The first pair of reading glasses I bought were foolishly acquired from the very carriage trade optometrist Friedrich's Optik on Park Avenue in New York. No, I was not foolish for frequenting such a purveyor, but rather I was foolish to think that I wouldn't soon lose such a purchase, given my propensity to losing umbrellas, keys, and gloves. To give those unfamiliar with Friedrich's an idea of exactly how carriage trade it is, their only other store in the U.S. (they are based in Hamburg, Germany) is on Worth Avenue in Palm Beach. I think I paid over $700 for mine, and that was over ten years ago. They were a thing of great beauty, and beautifully made . . . and I lost them within a week of acquiring them.
|The sad, empty case that once held Reggie's reading glasses|
Fortunately, I still have the sunglasses that I bought at Friedrich's several years ago.
|Woodrow Wilson, President and pince-nez wearer|
Which reminds me of a story. Once upon a time, long, long ago, when Reggie was a little boy, no more than six or seven years old, he accompanied his mother, MD, to the drug store, where she was picking up a prescription from the pharmacist. Both of his parents, and each of his older siblings, wore spectacles at the time, all of which were procured from traditional, independent optometrists. Reggie did not yet then require wearing glasses, but he did have his eyes checked regularly, as it was assumed to be only a matter of time before he would require spectacles himself. While standing in the drug store with his mother, waiting in line for the pharmacist, Reggie noticed what appeared to him to be an old man looking through a rack of spectacles. It had never occurred to Reggie that spectacles could be bought from anywhere but an optometrist, and he found it fascinating that this man was considering buying ready made ones at the drugstore. "Mummy," Reggie said, "why is that man looking at those glasses?" MD replied that he likely needed them to read. "But why is he buying them here instead of going to the Eye Doctor like we do?" She said that the glasses we bought were expensive, and maybe this man didn't want to pay so much for his. This astonished Reggie. "Then he must be very poor, isn't he, Mummy, because he can't afford to buy them from an Eye Doctor?" Reggie felt intensely sorry for this man who was reduced to such base poverty that he couldn't afford "real" glasses like Reggie's family could. MD responded that Reggie shouldn't speak so loudly in public and that she would explain it to him after they left the store.

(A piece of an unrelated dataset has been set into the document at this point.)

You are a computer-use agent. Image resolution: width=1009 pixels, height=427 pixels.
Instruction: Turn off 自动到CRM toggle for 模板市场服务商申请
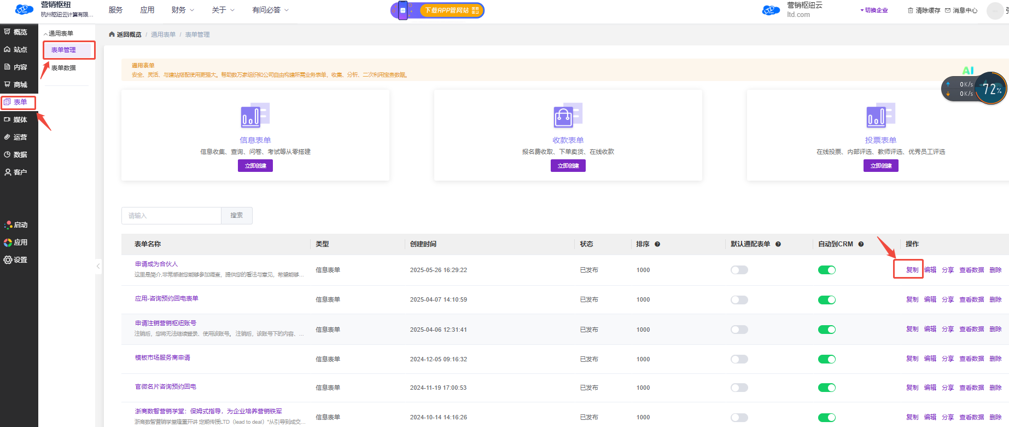coord(826,359)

It was with amusement that I recalled this exchange many years later when I found myself in a drugstore, searching through a rack of cheap reading glasses for my prescription. I had, in fact, become the very man that Reggie had felt so sorry for, all those years ago.
|A favorite pair of eyebobs reading glasses|
But one needn't be reduced to buying one's reading glasses at drug or discount stores any longer. A number of years ago I came across a purveyor of ready-made reading glasses that bridge the gap between expensive optometrist ones and flimsy cheap ones. They are made by a company called eyebobs, which was started by a graphic designer who--like Reggie--was frustrated that there were no reasonably priced, good looking reading glass options available. eyebobs designs and markets numerous lines of reading glasses that are terrific looking and well made, and that sell for around $65 a pair. They are available at specialty retailers (Reggie bought his first pair at Neiman Marcus) and also online at www.eyebobs.com. So now, thanks to eyebobs, Reggie sports a collection of handsome reading glasses instead of nasty cheap ones (although he hasn't thrown the cheap ones away, he just doesn't wear them in public anymore).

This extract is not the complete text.